When I first found out about the term for being on the cusp, I was relieved. I grew up without social media and personal tech (unless you count my Walkman); my parents valued education first, and my number one responsibility was self-discipline and personal growth. Having this experience made me different than some of my squarely Millennial peers: I wasn’t raised to believe everything that I did was “special,” and I only got a trophy when I earned it. And man, did I work for it. Whether it was hours in the gym despite the rips on my hands, late nights studying Chemistry and Physics, or writing that English report for extra-credit, I pushed myself to achieve, simply because I wanted to be the best version of myself.
Other key influencers in my life shared this experience with me.
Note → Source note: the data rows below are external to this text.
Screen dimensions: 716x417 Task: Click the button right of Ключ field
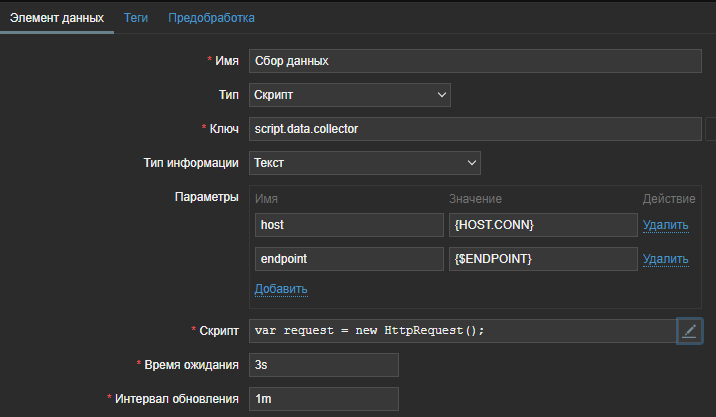(711, 129)
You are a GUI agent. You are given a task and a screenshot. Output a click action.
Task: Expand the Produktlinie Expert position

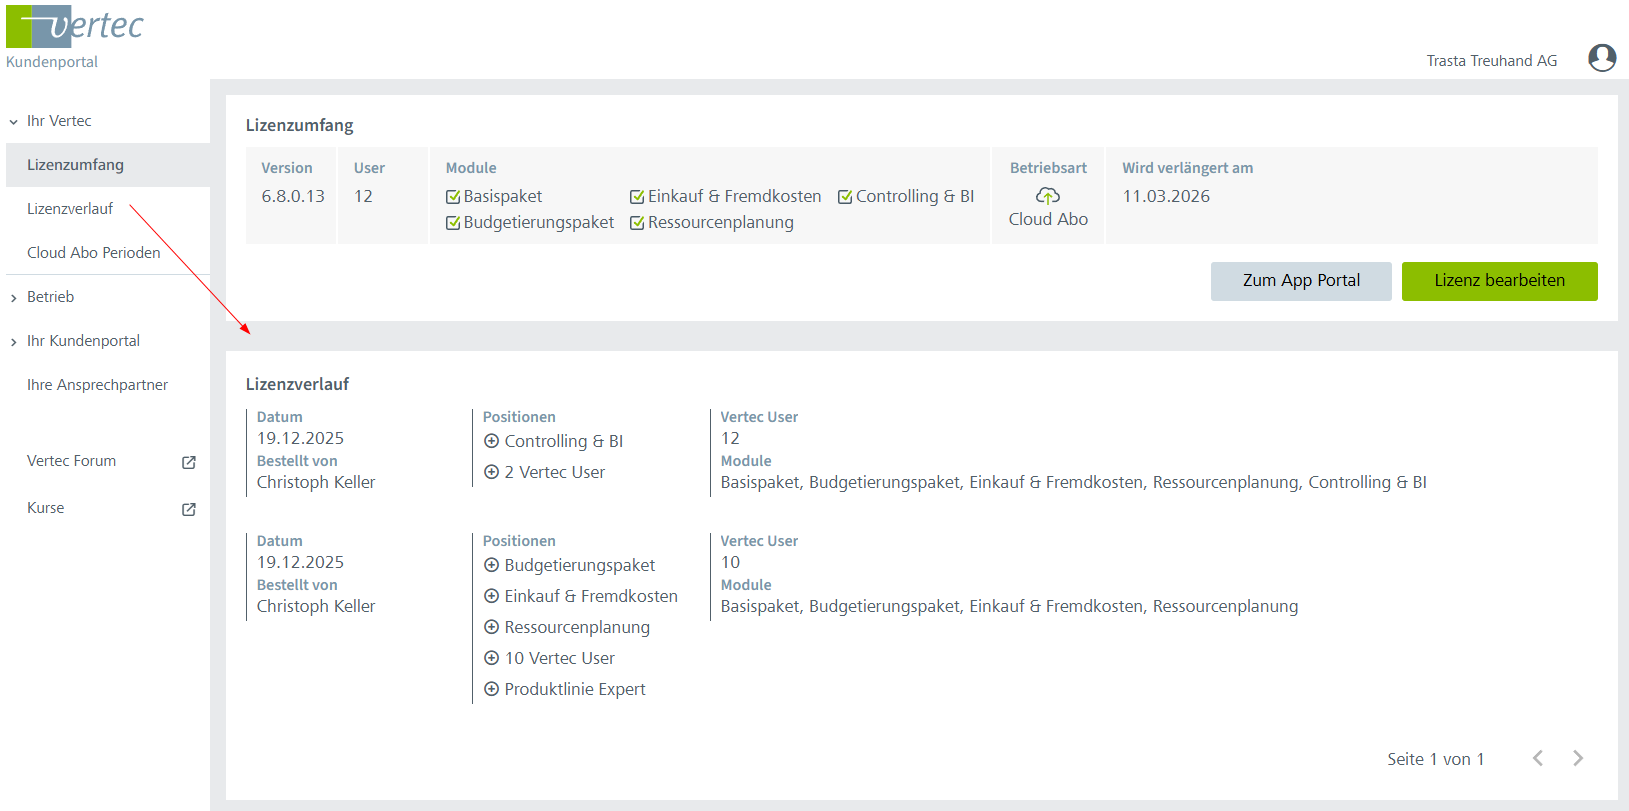[491, 689]
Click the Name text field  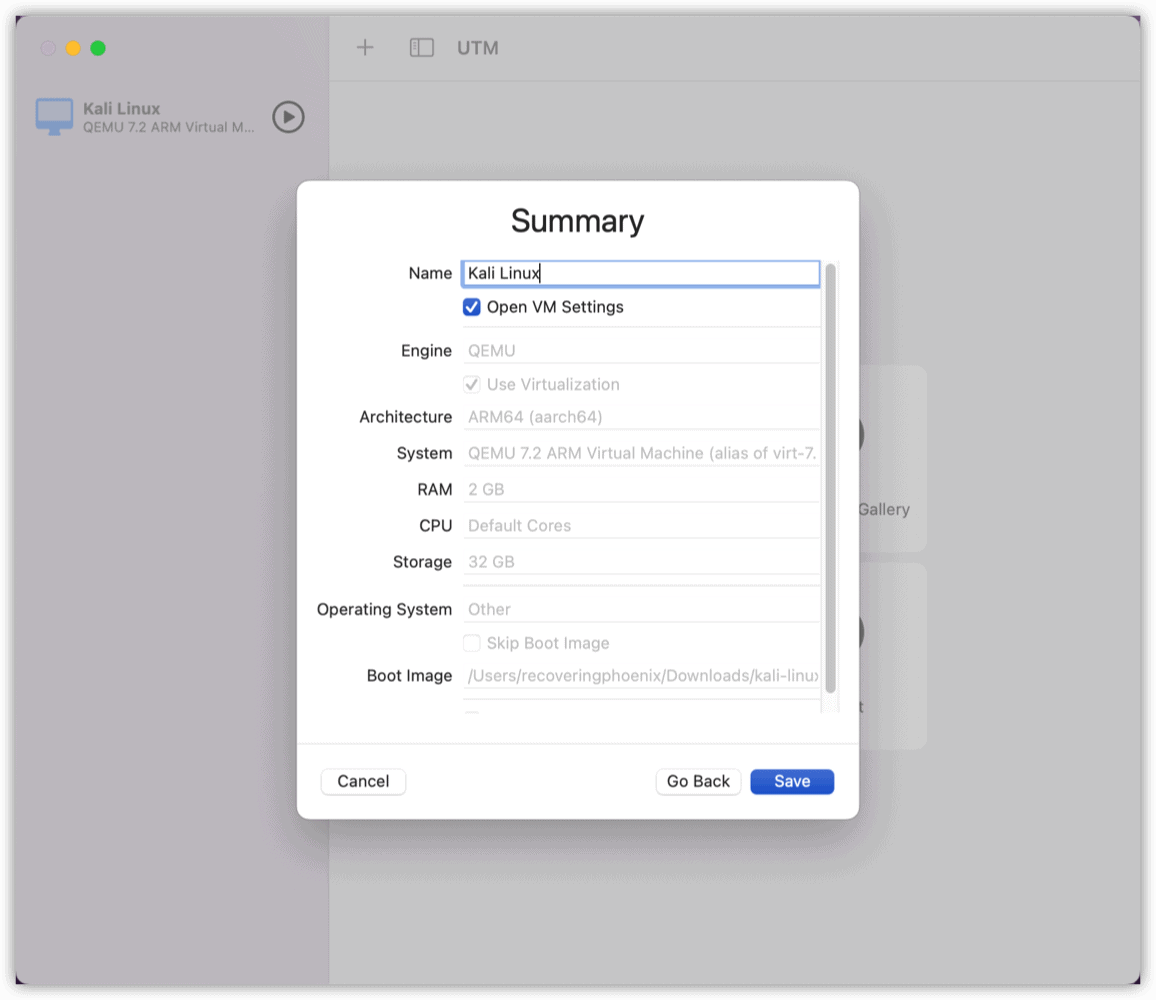[x=640, y=273]
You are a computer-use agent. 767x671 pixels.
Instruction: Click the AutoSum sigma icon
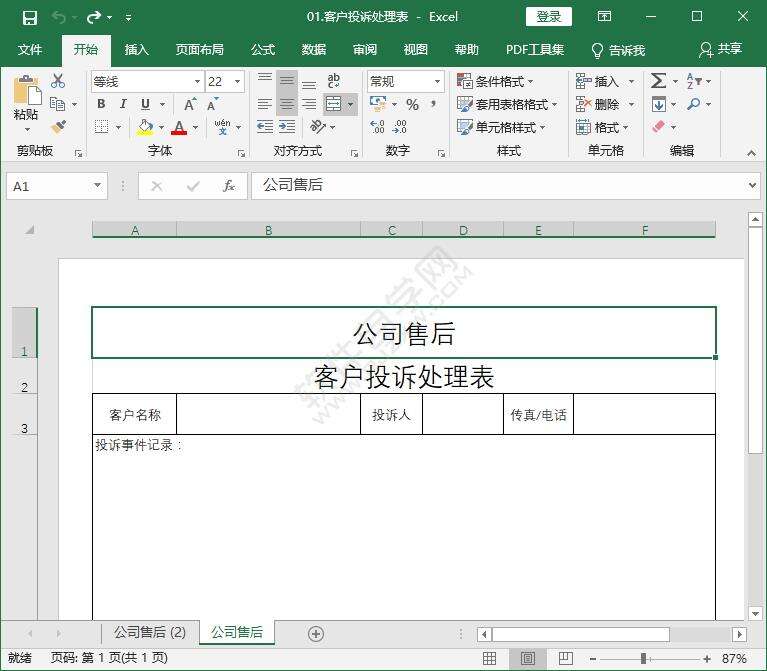pos(658,81)
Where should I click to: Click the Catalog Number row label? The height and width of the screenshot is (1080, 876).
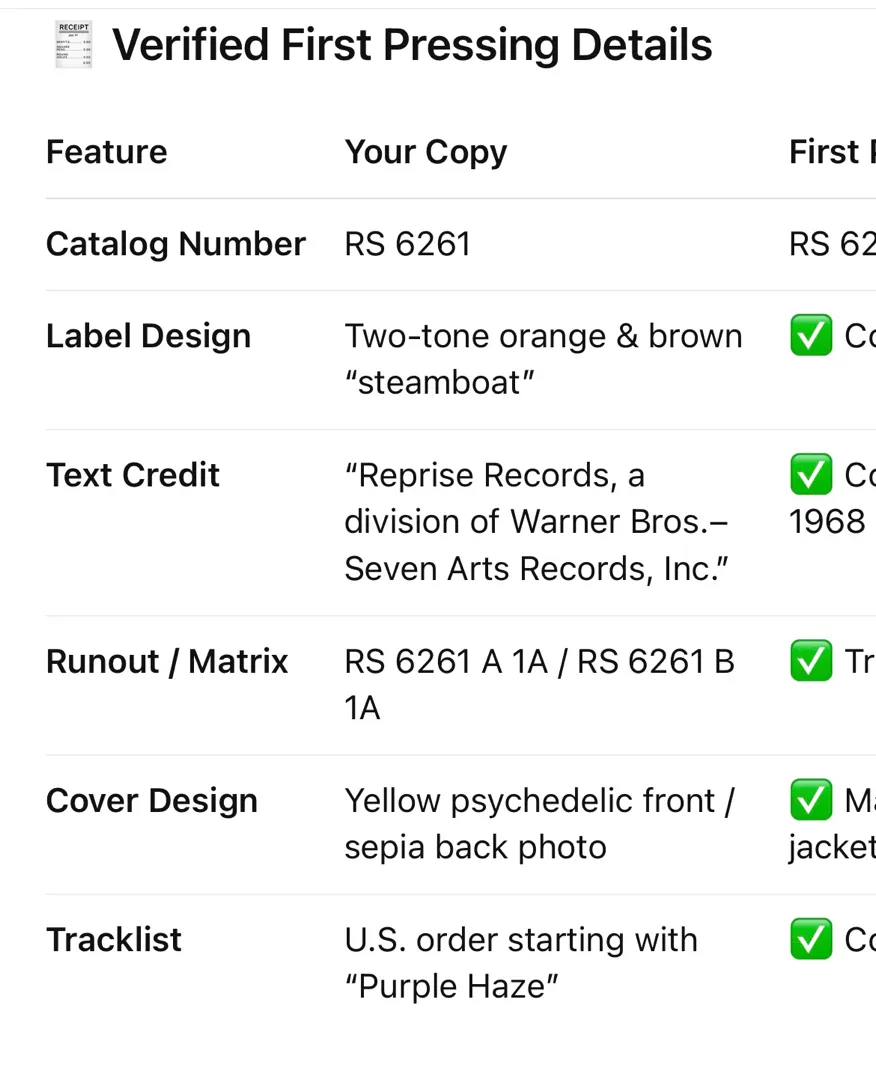tap(175, 244)
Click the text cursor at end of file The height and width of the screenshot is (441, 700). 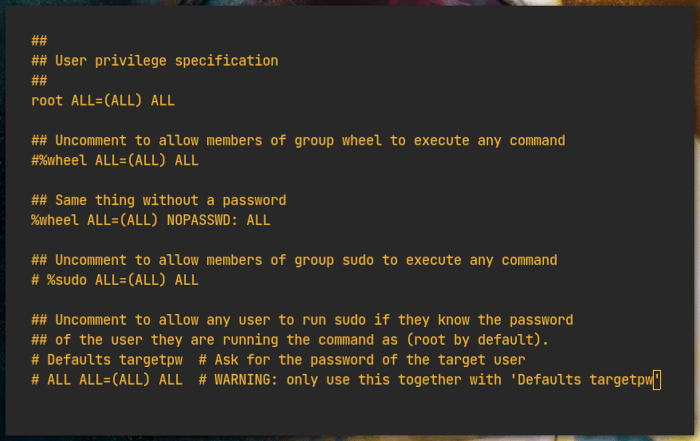point(657,380)
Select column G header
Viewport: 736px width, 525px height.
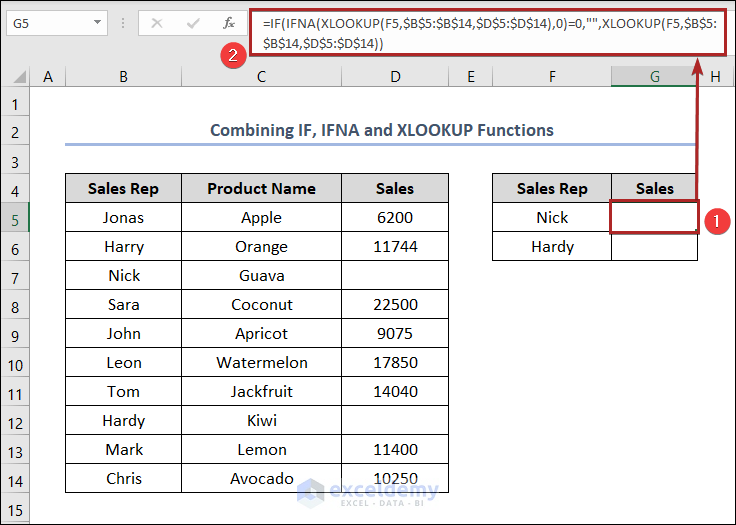654,76
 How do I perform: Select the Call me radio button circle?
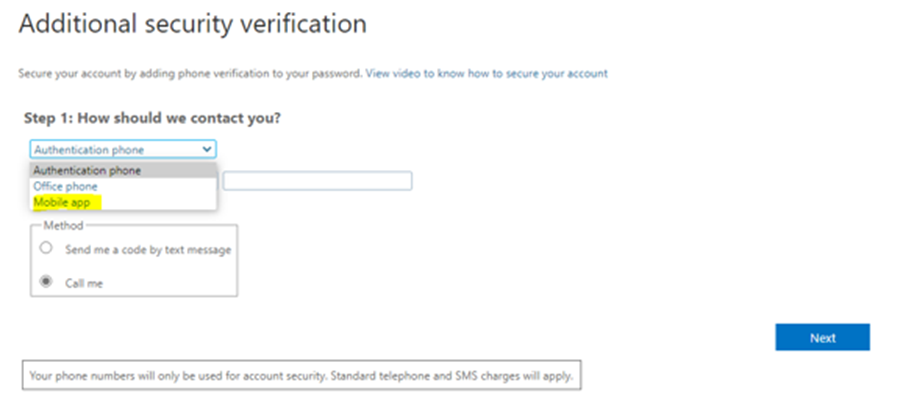[x=45, y=283]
Most notably, my Depression-era grandparents “grew-up” in manufacturing and were an exemplary team who valued hard work, persistence, and responsibility. Even into their 90s, they would wake up every day and go to the gym, read the newspaper, and get things done around the house. What they said and what they did were always the same — not only did they have self-discipline, but also integrity.
So, how do these experiences and mentors shape who I am today? First, I have a system of values to fall back on (as I discussed in leading from your values). Secondly, I take responsibility — for who I am, for what I do, and for those I lead. Finally, I’ll never stop — learning, growing, doing — until I get there. Success is a journey.
Every generation brings something to the table. From the disciplined Depression-Era generation to the team-oriented Baby Boomers, the self-reliant Gen-Xers to the connected Millennials, each group has admirable traits to offer. As an in-betweener I feel lucky to have the opportunity to have learned from those before and after me, and I look forward to continuing to grow and change together.